++++ DATA IN THIS EXERCISE
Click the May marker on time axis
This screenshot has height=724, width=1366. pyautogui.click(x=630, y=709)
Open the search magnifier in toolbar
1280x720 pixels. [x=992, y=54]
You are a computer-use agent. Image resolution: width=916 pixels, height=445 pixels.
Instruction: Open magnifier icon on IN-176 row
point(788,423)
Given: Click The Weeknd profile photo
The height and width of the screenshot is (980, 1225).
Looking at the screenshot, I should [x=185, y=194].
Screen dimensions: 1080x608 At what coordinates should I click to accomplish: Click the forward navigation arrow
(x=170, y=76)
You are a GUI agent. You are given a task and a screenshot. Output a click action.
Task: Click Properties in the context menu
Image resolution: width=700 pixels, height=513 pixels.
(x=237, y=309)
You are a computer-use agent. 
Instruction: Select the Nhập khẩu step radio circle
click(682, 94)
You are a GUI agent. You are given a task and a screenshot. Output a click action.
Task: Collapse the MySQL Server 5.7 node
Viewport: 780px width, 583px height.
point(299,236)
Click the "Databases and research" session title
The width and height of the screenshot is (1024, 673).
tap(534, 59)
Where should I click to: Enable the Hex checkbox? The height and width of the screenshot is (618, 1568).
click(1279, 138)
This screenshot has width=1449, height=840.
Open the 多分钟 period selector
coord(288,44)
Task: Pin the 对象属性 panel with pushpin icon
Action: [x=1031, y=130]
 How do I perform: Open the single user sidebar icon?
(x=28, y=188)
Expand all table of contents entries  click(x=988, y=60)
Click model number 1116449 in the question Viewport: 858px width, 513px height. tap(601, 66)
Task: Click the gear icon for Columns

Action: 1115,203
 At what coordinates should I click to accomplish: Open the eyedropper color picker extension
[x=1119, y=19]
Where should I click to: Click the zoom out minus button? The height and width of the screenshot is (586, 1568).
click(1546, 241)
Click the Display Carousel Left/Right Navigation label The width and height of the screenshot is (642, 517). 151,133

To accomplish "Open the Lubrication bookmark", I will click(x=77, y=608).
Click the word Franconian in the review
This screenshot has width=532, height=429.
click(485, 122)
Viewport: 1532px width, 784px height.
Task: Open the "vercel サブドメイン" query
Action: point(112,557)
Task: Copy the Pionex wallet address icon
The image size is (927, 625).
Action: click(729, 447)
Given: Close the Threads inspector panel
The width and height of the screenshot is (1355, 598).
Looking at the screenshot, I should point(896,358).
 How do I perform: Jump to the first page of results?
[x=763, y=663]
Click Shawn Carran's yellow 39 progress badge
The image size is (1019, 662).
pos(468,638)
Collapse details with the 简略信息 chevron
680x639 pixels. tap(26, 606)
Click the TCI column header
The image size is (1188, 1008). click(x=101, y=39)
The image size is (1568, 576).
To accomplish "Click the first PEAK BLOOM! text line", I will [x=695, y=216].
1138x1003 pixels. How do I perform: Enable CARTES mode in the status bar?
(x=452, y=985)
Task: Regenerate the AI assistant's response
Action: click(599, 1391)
++++++++
> _REQUIRED WORK_:
Reproduce the data above exactly, leaving nothing out.

> _SOLUTION TO THIS PROBLEM_:
Click the May marker on time axis
This screenshot has height=724, width=1366. pyautogui.click(x=630, y=709)
Open the search magnifier in toolbar
1280x720 pixels. [x=992, y=54]
You are a computer-use agent. Image resolution: width=916 pixels, height=445 pixels.
Instruction: Open magnifier icon on IN-176 row
point(788,423)
Given: Click The Weeknd profile photo
The height and width of the screenshot is (980, 1225).
Looking at the screenshot, I should [x=185, y=194].
Screen dimensions: 1080x608 At what coordinates should I click to accomplish: Click the forward navigation arrow
(x=170, y=76)
You are a GUI agent. You are given a task and a screenshot. Output a click action.
Task: Click Properties in the context menu
Image resolution: width=700 pixels, height=513 pixels.
(x=237, y=309)
You are a computer-use agent. 
Instruction: Select the Nhập khẩu step radio circle
click(682, 94)
You are a GUI agent. You are given a task and a screenshot. Output a click action.
Task: Collapse the MySQL Server 5.7 node
Viewport: 780px width, 583px height.
point(299,236)
Click the "Databases and research" session title
The width and height of the screenshot is (1024, 673).
tap(534, 59)
Where should I click to: Enable the Hex checkbox? The height and width of the screenshot is (618, 1568).
click(1279, 138)
This screenshot has width=1449, height=840.
Open the 多分钟 period selector
coord(288,44)
Task: Pin the 对象属性 panel with pushpin icon
Action: [x=1031, y=130]
 How do I perform: Open the single user sidebar icon?
(x=28, y=188)
Expand all table of contents entries  click(x=988, y=60)
Click model number 1116449 in the question Viewport: 858px width, 513px height. tap(601, 66)
Task: Click the gear icon for Columns

Action: 1115,203
 At what coordinates should I click to accomplish: Open the eyedropper color picker extension
[x=1119, y=19]
Where should I click to: Click the zoom out minus button? The height and width of the screenshot is (586, 1568).
click(1546, 241)
Click the Display Carousel Left/Right Navigation label The width and height of the screenshot is (642, 517). 151,133

To accomplish "Open the Lubrication bookmark", I will click(x=77, y=608).
Click the word Franconian in the review
This screenshot has width=532, height=429.
click(485, 122)
Viewport: 1532px width, 784px height.
Task: Open the "vercel サブドメイン" query
Action: point(112,557)
Task: Copy the Pionex wallet address icon
The image size is (927, 625).
Action: click(729, 447)
Given: Close the Threads inspector panel
The width and height of the screenshot is (1355, 598).
Looking at the screenshot, I should point(896,358).
 How do I perform: Jump to the first page of results?
[x=763, y=663]
Click Shawn Carran's yellow 39 progress badge
The image size is (1019, 662).
pos(468,638)
Collapse details with the 简略信息 chevron
680x639 pixels. tap(26, 606)
Click the TCI column header
The image size is (1188, 1008). click(x=101, y=39)
The image size is (1568, 576).
To accomplish "Click the first PEAK BLOOM! text line", I will [x=695, y=216].
1138x1003 pixels. How do I perform: Enable CARTES mode in the status bar?
(x=452, y=985)
Task: Regenerate the AI assistant's response
Action: click(599, 1391)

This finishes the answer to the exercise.